# Introduction

> Each web page is different

> Web pages change

# Follow the law and be careful what you scrape

[Nice article on this](https://benbernardblog.com/web-scraping-and-crawling-are-perfectly-legal-right/)

# APIs (Application Programming Interface)

Return JSON, XML, YAML etc. (lightwieght formats for storing and transporting data) 

# Web Scraping process

1. Examine
2. Scrape
3. Parse

# Examine the Web Page

## Explore

Lets take a look at the [American Economics Society Website](https://www.aeaweb.org/) 

## Understanding URL's

Lets take a closer look at [Internet Resources for Economists Webpage](https://www.aeaweb.org/rfe/showCat.php?cat_id=91)

It looks like this:
> <font size="6">```https://www.aeaweb.org/rfe/showCat.php?cat_id=91```</font>

which can be decomposed into:

<font size="6">Base URL: ```https://www.aeaweb.org/rfe/showCat.php```</font>

<font size="6">   Query: ```?cat_id=91```</font>

### Deeper Understanding

* query parameters often come from information entered on the web page
* `?` is the query command
*  `cat_id=91` is the query parameter (key=value format
    * `cad_id` is the key
    * `91` is the value
* may include multiple parameters separated by
    * `&` separator for and.
    
### Exercise 

Spend a few minutes looking at the URLs of other pages on the website

## Using Developer Tools

* This usually works:  Right mouse click on page and choose Inspect

* Firefox (Menu -> More Tools -> Web Developer Tools (Ctrl-Shift-I)

### Finding HTML elements
* Look at Inspector (or elements) and click on box with arrow at far left of menu
* If you click on elements on page it will show you where they are in the source.

# Scraping the Web Page
You may have to `pip install requests` if you don't already have it

In [None]:
import requests

## Static Websites

In [None]:
url = "https://www.aeaweb.org/rfe/showCat.php?cat_id=96"
response = requests.get(url)
type(response.content)

In [None]:
response.content[:500]

In [None]:
loc = str(response.content).find('Tyler')
print(loc)
response.content[loc-100:loc+100]

# Parse: Using Beautiful Soup

[webpage](https://www.crummy.com/software/BeautifulSoup/)

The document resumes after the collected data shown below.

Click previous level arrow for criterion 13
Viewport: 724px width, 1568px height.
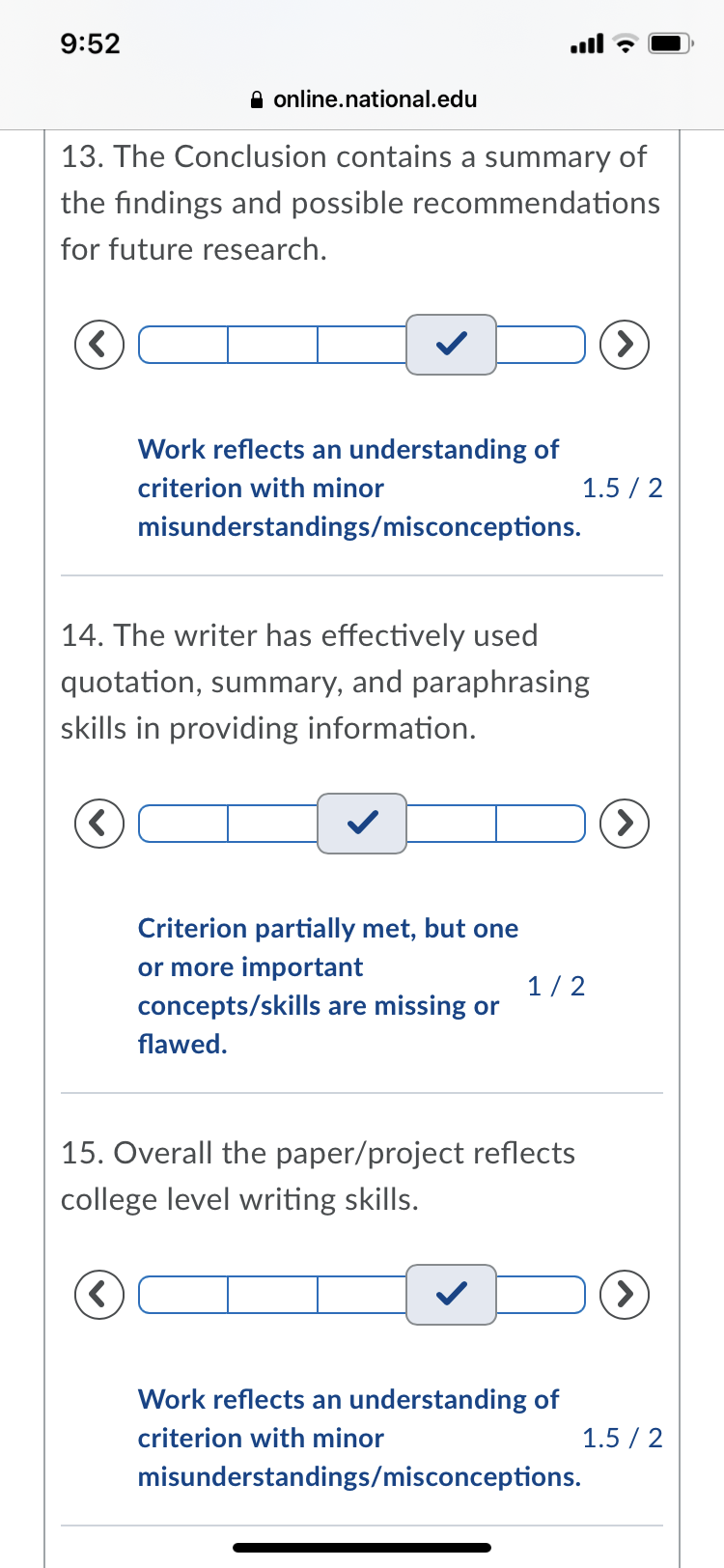[x=99, y=344]
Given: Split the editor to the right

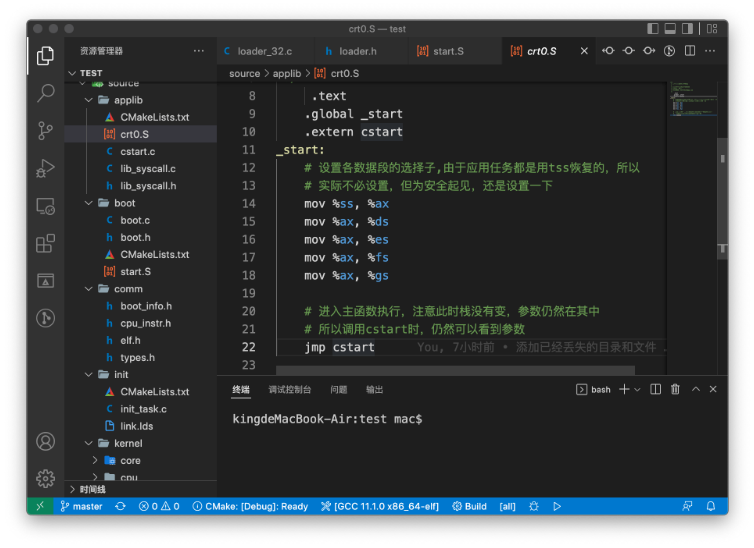Looking at the screenshot, I should coord(690,51).
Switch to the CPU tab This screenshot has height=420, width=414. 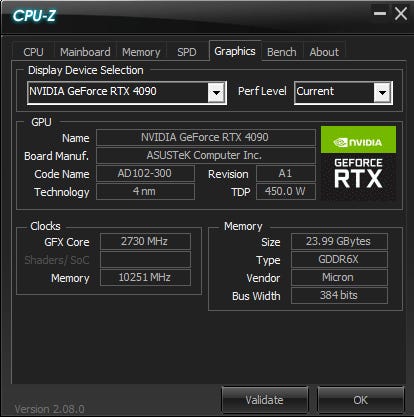pyautogui.click(x=33, y=52)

[documentation](https://www.crummy.com/software/BeautifulSoup/bs4/doc/)

In [None]:
from bs4 import BeautifulSoup as bsoup
soup = bsoup(response.content)
print(soup.prettify())

In [None]:
soup.head

In [None]:
soup.title

In [None]:
soup.body

In [None]:
soup.body.find_all('ul')

In [None]:
soup.p

In [None]:
result = soup.find_all('a')
result

In [None]:
for link in result:
    print(link.get('href'))

In [None]:
print(soup.get_text())

In [None]:
print(type(soup.get_text()))

In [None]:
'Tyler' in soup.get_text()